I numeri di Esselunga
Esselunga ha chiuso il 2021 meglio del dato medio di mercato e ha ripagato altri 103 milioni del debito, che nel 2020 ammontava a 1,82 miliardi. Il gruppo ha realizzato vendite consolidate per 8,56 miliardi, in crescita del 2,2%, contro il -0,1% del dato medio di mercato rilevato da Nielsen Iq a rete corrente. Non sono noti, tuttavia, i dati a rete costante per misurarne la performance reale, specie dopo l’avvio allo sviluppo dei negozi di vicinato. Il margine operativo lordo è stato di 689,7 milioni, in diminuzione dai 710,5 milioni dell’anno prima, erosione dovuta ai maggiori costi operativi legati al rinnovo contrattuale dei settori collegati alla logistica e all’incremento delle vendite nel canale e-commerce.

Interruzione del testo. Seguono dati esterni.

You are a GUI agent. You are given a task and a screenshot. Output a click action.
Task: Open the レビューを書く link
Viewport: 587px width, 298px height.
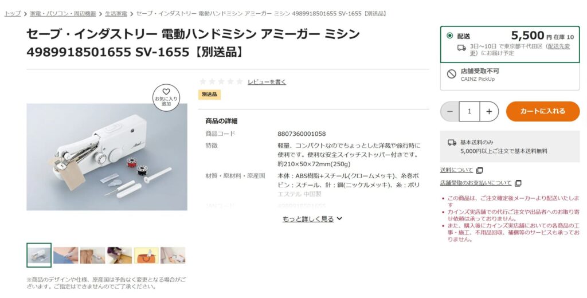[267, 82]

L’utile netto è ammontato a 266,5 milioni, in crescita dai 254,8 milioni del 2020, beneficiando di minori imposte per 65 milioni in seguito alla rivalutazione dei beni d’impresa. Lo scenario di quest’anno, alla luce dell’inflazione galoppante, è molto più complesso per tutta la grande distribuzione. “Abbiamo lanciato da poco”, ha spiegato ancora Marina Caprotti a McKinsey, “un programma dedicato per mantenere i prezzi competitivi e restare vicini ai nostri clienti in questo periodo difficile”.